── Provided data

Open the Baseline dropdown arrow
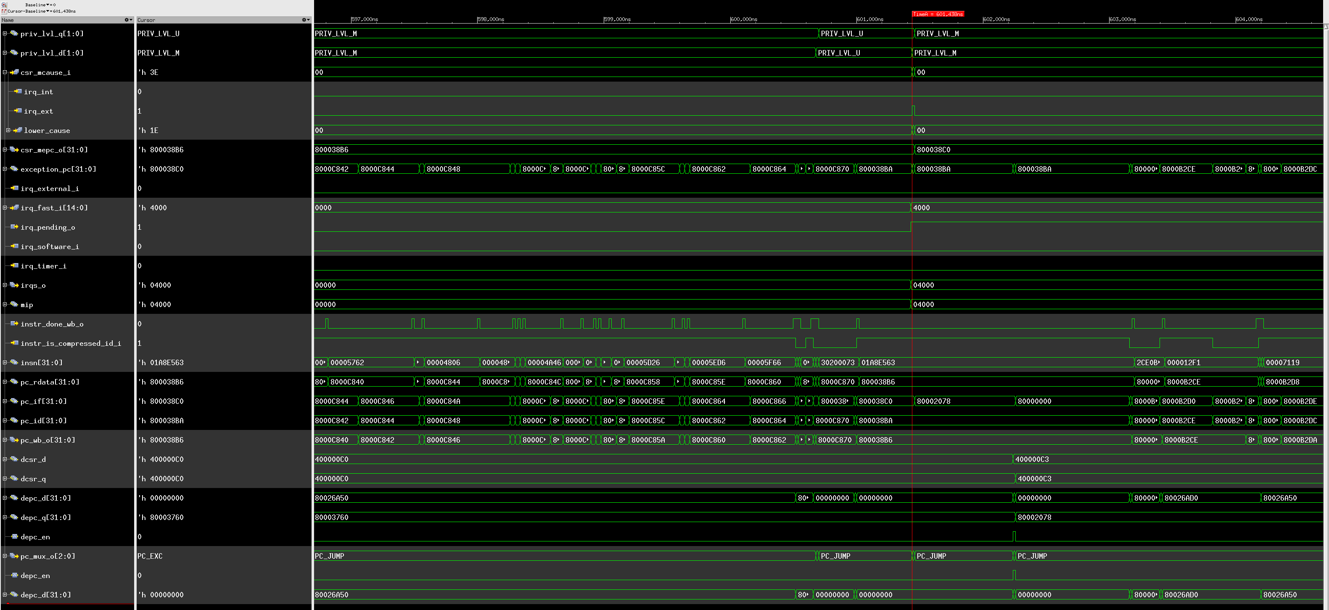This screenshot has height=610, width=1329. point(47,5)

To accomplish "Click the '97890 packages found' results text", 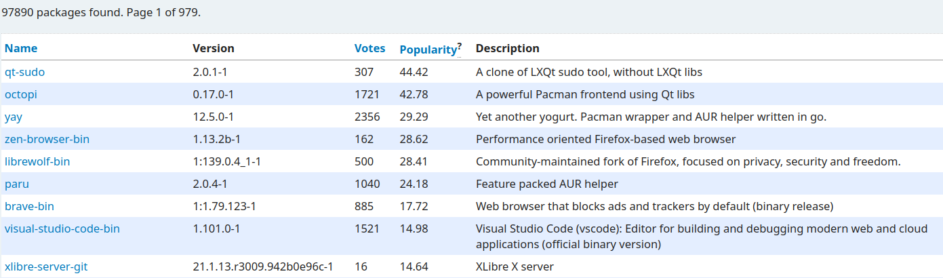I will coord(101,12).

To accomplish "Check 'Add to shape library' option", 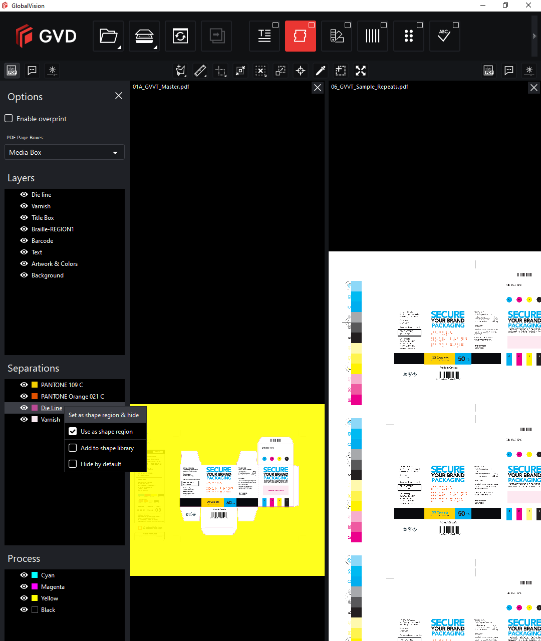I will (x=73, y=448).
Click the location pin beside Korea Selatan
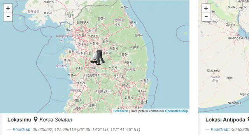 coord(35,119)

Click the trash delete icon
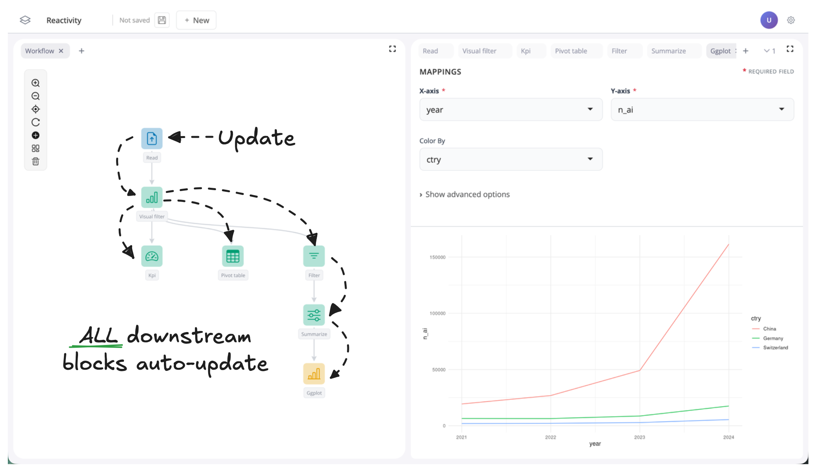(x=35, y=162)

────

> **Short problem**:
Could you write out the items again, from the line containing "Click the location pin beside Korea Selatan" through the end of the items, swapping "location pin" for "map marker" and changing nothing else? Leave the pictures out of your answer.

> **Solution to the problem**:
Click the map marker beside Korea Selatan
 coord(35,119)

Click the trash delete icon
(x=35, y=162)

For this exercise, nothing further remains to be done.